"5 Women" is a song recorded by American musician Prince. It was released as the second promotional single from his twenty-second studio album The Vault: Old Friends 4 Sale (1999). It was issued in 1999 as a CD single, exclusively in Germany, receiving radio airplay in addition to the CD. Prince solely wrote and produced it, while a series of individuals provided various instrumentation for the track.

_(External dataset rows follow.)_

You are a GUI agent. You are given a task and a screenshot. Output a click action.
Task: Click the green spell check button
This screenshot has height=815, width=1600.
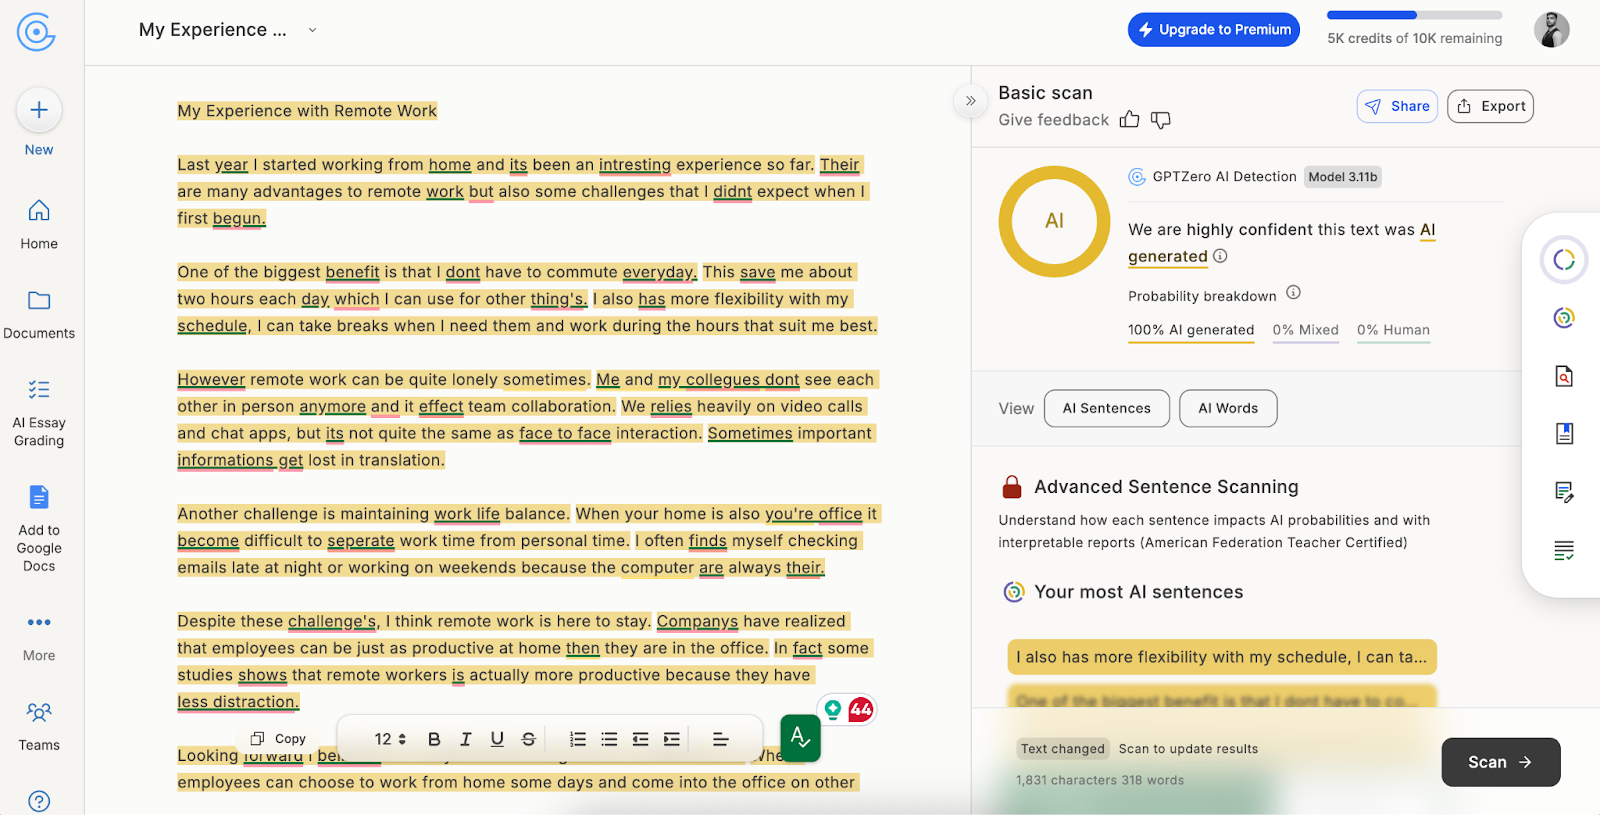[x=800, y=738]
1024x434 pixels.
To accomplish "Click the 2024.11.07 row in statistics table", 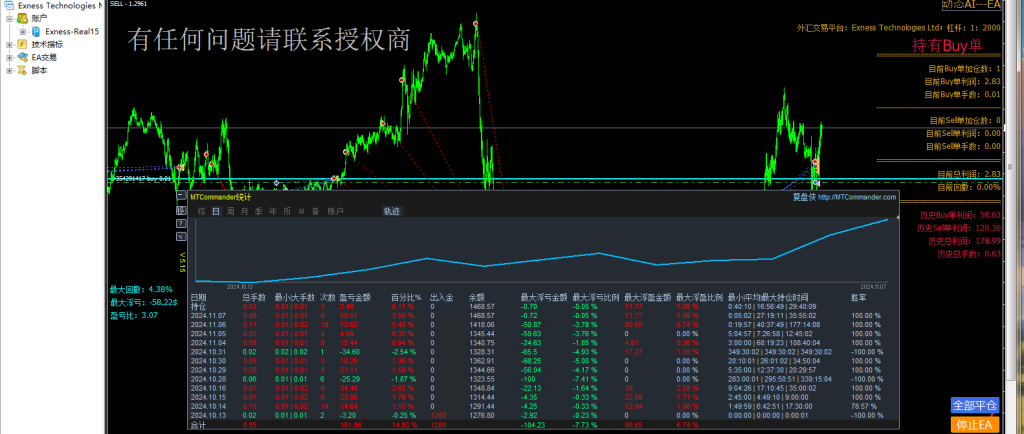I will pyautogui.click(x=210, y=314).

Unlike Prince's previous material, "5 Women" primarily takes influence from blues music, instead of his traditional funk material. Joe Cocker, an English musician, released the track under "Five Women" for his 1991 studio album Night Calls before Prince released his version of it.

Background and release 
In July 1999, Prince announced the upcoming release of The Vault: Old Friends 4 Sale, a collection of previously unreleased material from his partnership with Warner Bros. Records. The material created was recorded throughout 1985 and 1996, and was promoted by the release of one single, "Extraordinary", on August 10, 1999.

Track listing

Credits and personnel 
Credits adapted from The Vault: Old Friends 4 Sale liner notes

 Prince – vocals, lyrics, production, instruments
 Michael B. – drums
 Brian Gallagher – tenor saxophone
 Kathy J. – baritone saxophone
 Dave Jensen – trumpet

 Michael Nelson – trombone
 Levi Seacer, Jr. – guitar
 Steve Strand – trumpet
 Sonny T. – bass guitar

References 

1999 songs
Prince (musician) songs
Song recordings produced by Prince (musician)
Songs written by Prince (musician)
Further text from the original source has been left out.